![]() |
Ilustrasi: Aa |
Perbedaan waktu dimulainya perkuliahan antara mahasiswa baru dan mahasiswa lama Universitas Diponegoro (Undip) selama 4 minggu menyebabkan padatnya jadwal kuliah mahasiswa baru. Mahasiswa baru dan dosen diharuskan mengejar ketertinggalan tersebut sebelum Ujian Tengah Semester (UTS) dimulai hingga terpaksa kuliah di akhir pekan (fullweek).
Pada ajaran baru 2020/2021, mahasiswa lama mulai aktif kuliah pada 24 Agustus, sedangkan mahasiswa baru pada 14 September. Buntut dari keterlambatan 4 minggu ini, dosen dan mahasiswa baru diharuskan untuk mengejar ketertinggalannya agar UTS dapat dilaksanakan secara serentak.
Wakil Rektor 1 Universitas Diponegoro, Budi Setiyono menerangkan bahwa mundurnya jadwal mahasiswa baru merupakan penyesuaian dari jadwal kelulusan SLTA akibat COVID-19 dan mundurnya jadwal penerimaan mahasiswa baru jalur SBMPTN dan UM.

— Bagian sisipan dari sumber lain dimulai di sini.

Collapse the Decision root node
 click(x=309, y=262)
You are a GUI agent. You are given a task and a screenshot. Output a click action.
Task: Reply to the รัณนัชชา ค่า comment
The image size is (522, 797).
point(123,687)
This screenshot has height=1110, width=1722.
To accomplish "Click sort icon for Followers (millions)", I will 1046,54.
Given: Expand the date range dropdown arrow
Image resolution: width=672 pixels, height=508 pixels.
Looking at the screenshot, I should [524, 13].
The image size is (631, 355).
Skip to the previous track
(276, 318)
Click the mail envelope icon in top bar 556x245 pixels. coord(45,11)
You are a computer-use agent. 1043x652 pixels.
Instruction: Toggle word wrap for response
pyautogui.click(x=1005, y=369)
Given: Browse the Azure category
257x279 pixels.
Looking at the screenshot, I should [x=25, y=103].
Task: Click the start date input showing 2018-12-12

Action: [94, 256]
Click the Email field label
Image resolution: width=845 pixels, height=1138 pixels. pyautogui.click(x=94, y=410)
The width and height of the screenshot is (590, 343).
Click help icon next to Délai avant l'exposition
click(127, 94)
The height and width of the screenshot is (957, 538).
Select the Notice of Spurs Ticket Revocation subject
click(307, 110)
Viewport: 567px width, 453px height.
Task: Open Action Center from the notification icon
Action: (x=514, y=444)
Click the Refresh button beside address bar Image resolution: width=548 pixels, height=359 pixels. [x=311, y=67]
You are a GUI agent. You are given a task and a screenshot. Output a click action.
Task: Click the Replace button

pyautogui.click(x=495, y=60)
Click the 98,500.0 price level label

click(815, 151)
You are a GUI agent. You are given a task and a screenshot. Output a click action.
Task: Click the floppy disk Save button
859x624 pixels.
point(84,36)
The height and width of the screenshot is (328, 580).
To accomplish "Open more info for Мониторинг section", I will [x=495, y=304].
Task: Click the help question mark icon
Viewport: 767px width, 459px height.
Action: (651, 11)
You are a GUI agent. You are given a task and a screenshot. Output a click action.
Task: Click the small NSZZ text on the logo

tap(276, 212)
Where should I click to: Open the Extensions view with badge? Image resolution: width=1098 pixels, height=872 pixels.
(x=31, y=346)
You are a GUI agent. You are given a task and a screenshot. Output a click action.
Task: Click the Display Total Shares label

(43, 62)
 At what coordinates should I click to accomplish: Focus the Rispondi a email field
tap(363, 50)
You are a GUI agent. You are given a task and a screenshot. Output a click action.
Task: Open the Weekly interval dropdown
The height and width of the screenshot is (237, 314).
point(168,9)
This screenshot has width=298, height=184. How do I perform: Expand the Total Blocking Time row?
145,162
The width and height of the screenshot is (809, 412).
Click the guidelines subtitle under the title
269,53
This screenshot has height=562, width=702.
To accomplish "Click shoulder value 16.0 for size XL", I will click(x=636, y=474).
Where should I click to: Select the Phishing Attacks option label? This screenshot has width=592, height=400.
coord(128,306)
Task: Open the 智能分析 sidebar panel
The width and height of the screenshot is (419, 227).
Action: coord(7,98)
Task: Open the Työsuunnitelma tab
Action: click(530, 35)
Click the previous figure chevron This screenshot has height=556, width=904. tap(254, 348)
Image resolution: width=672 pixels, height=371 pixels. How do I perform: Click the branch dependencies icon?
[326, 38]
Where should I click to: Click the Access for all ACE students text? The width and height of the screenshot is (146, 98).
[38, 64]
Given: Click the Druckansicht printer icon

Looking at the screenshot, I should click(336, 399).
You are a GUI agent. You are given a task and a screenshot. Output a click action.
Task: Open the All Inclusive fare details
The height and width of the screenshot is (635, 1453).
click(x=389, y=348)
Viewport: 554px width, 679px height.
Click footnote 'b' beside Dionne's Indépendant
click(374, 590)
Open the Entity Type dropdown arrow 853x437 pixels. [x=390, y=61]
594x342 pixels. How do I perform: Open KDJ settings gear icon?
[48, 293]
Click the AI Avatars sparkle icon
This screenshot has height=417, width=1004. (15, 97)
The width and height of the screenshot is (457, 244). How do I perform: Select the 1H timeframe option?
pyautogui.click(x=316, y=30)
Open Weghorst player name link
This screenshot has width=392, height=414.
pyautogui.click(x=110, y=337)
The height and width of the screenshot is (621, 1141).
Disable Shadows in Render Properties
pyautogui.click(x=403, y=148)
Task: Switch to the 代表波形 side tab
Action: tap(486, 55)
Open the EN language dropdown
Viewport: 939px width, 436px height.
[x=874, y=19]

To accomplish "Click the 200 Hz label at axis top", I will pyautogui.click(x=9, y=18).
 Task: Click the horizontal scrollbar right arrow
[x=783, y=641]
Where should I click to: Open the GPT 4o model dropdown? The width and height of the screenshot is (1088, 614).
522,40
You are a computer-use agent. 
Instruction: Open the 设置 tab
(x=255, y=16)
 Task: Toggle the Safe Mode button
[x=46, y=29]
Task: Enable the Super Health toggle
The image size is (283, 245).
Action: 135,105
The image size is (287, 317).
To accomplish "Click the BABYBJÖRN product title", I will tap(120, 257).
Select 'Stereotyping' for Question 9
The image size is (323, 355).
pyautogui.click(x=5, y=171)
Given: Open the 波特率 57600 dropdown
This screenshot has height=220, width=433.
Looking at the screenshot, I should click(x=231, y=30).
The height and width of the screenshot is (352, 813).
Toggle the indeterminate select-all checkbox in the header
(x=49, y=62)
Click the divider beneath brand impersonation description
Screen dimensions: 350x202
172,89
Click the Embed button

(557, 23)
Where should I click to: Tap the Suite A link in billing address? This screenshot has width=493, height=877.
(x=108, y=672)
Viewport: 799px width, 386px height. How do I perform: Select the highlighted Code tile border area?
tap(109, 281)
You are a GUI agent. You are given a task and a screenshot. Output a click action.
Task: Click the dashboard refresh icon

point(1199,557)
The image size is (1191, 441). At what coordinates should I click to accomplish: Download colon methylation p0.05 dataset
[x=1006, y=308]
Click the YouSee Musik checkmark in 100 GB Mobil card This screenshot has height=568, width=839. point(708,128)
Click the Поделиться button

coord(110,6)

“Karena saat ini terjadi pandemi corona, jadwal penerimaan SBMPTN dan UM menjadi mundur beberapa kali sehingga perlu dilakukan penyesuaian PMB yang berpengaruh pada kemunduran awal kuliah maba,” katanya ketika kami wawancarai melalui WhatsApp pada Senin, (28/9).
Terkait jadwal perkuliahan mahasiswa baru yang padat, Budi Setiyono mengatakan bahwa hal tersebut merupakan keharusan. “Maba harus memenuhi persyaratan perkuliahan nasional sebanyak 16x tatap muka, maka jumlah itu harus terpenuhi sebelum semester ganjil berakhir,” katanya.
Padatnya jadwal kuliah ternyata cukup berdampak kepada mahasiswa baru dan dosen pengajar yang harus memutar otak dalam mengatur waktu. Salah satunya adalah Danandjaja, mahasiswa Teknik Sipil Undip 2020 yang dihubungi via Line. Dia mengeluhkan mengenai padatnya jadwal kuliah fullweek yang masih ditambah dengan tugas yang waktu pengerjaannya terlalu singkat.
“Kuliah fullweek ini membuat mahasiswa menjadi kurang fokus karena waktu kuliah yang terlalu lama (ada yang sehari kuliah hingga 9 jam dan jadwal paling malam pukul 22.20),”
katanya.
“Kita kan baru aja masuk kuliah, tiba-tiba aja udah kuliah nonstop tanpa hari libur bahkan sebulan kuliah udah harus UTS. Jadinya cultureshock banget, sih, dan pusing juga. Seharusnya, lebih baik UTS-nya mundur daripada jadwal (kuliah) padet banget.”
Hal senada juga dikeluhkan Gina Apriali Santoso, mahasiswa baru Bahasa dan Kebudayaan Jepang. Dia mengatakan kalau sebenarnya tidak masalah dengan kuliah padat selama tidak ada tugas tambahan dan tugas yang deadlinenya berdekatan.
“Ada yang sehari sampe 5 kelas berasa kaya anak SMA yang pulang sekolah harus bimbel lagi sampe malem, apalagi ini kuliah daring liatin monitor dari pagi sampai sore ga berhenti, ya pusing juga,” katanya.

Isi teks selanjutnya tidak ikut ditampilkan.